Also known as kaliskis-ahas, which translates to “snake’s scales”Rich in calcium and iron, a good source of vitamins B and E, and high in antioxidants.

A forager’s delight. Pako remains a seasonal plant, and makes its appearance with the advent of the monsoon. It grows well in the wild, usually in shaded areas, the edge of forests, or near bodies of water such as riversides or swift-running streams, although they can also be domesticated and grown as companion crops for shady trees. Because not all ferns are edible, it is best to source them from people who know them. These indigenous ferns are from Capas, Tarlac.

Store and prep

  • Pako is best eaten immediately. 
  • Use the curled tips, leaves, and tender parts of the stems, and discard the tough parts. 
  • If you must store them, pick the edible parts, keep them in layers of damp paper towels, covered and refrigerated for up to 5 days.  

Some people say it’s OK to eat this vegetable fern raw, while others recommend a quick blanch to remove mild fern toxins.
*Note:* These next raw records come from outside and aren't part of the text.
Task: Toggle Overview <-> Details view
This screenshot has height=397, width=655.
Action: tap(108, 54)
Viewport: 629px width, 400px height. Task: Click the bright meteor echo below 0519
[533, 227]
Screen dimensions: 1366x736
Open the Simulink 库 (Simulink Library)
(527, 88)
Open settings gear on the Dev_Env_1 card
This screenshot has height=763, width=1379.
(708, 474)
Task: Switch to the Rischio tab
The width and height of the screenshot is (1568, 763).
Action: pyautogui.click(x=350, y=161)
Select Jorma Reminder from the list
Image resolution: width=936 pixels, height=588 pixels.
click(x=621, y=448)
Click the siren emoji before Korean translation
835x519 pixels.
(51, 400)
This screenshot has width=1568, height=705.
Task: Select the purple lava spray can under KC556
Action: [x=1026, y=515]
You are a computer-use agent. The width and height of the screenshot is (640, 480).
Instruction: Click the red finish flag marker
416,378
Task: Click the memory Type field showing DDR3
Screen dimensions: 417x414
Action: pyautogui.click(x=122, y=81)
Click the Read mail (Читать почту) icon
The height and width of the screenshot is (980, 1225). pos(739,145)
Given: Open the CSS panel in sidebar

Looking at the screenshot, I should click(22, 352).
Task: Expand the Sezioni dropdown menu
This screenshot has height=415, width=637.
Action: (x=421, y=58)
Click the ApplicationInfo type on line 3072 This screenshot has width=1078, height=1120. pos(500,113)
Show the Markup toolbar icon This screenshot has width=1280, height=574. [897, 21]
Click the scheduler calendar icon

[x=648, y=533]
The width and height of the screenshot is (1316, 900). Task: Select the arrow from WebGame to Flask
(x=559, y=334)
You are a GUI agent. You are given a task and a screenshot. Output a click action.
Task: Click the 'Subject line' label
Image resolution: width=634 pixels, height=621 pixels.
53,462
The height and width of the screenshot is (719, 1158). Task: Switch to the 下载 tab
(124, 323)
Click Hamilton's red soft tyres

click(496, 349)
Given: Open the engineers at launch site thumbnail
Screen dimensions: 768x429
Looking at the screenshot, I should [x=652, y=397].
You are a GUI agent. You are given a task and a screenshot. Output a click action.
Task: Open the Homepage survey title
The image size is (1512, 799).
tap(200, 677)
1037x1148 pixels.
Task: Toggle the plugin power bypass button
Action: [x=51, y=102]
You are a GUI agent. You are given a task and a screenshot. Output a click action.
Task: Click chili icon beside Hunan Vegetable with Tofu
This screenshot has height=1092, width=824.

Blanch them in boiling water for a few seconds, then dunk in ice-cold water to retain the bright green color and keep them crisp.


  • Steamed and served with toyomansi, patis, or bagoong with kamias.
  • A good filling in fresh or fried lumpia, or in omelette. 
  • Stir-fried with garlic and tinapa
  • Cook guisado-style with sardines.
  • Use it as greens in your favorite curry. 
  • Serve as a side dish to grilled fish and buro.